BGa pad repairing is very common, here is one example: https://www.facebook.com/watch/?v=1077341457703029 (sorry can't find non-facebook link)
nope, people still repair >8 layers boards like it's nothing. Some even do "chip repairing", literally remove the expoxy of the IC to fix bonding wire, or remove the security key/module on the chip.
Mostly when things fail it's not a trace, it's components
It's great for working on vintage equipment, stuff that might need (and warrant) that kind of repair. Less so if you run a cell phone repair shop.

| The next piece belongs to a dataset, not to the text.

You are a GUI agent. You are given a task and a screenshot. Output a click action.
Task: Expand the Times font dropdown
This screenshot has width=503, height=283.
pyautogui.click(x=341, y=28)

There are a surprising number of Indian cell phone repair shops with YouTube channels that do feats of soldering, like repairing torn flat-flex cables… I bow down at their craft. If I ever get a sabbatical I’ll go to India and ask to be an apprentice.
It started getting really annoying earlier with PGA, to be honest.
> Destructive static charges are induced on nearby conductors, such as human skin, and delivered in the form of sparks passing between conductors, such as when the surface of printed board assembly is touched by a person having a static charge potential. [..] It is important to note that usually the static damage level for components cannot be felt by humans. (Less than 3,000 volts.)
Less than 3000 volts cannot be felt by humans? Should be 3000 millivolts right? i.e. 3 volts...
It's 3000V, but the energy delivered can be absolutely minute on a human scale, even for the highly sensitive nervous system. But metal oxide layers (what static discharge is often blowing holes in) are not on a human scale, they're atoms thick. And highly insulating, which leads to teravolts/metre field gradients.
For discharge that you can feel and see, the energy is even higher, but damage can be done far below this level.
Considering static discharge is a spark, I assume 3.000 volts is the correct scale. When I wince from a static discharge generally there's visible spark.
That's not 3 volts.
Missing: how to solder a wire to the thermal pad on the bottom side of an IC. Assume there are components on the back side.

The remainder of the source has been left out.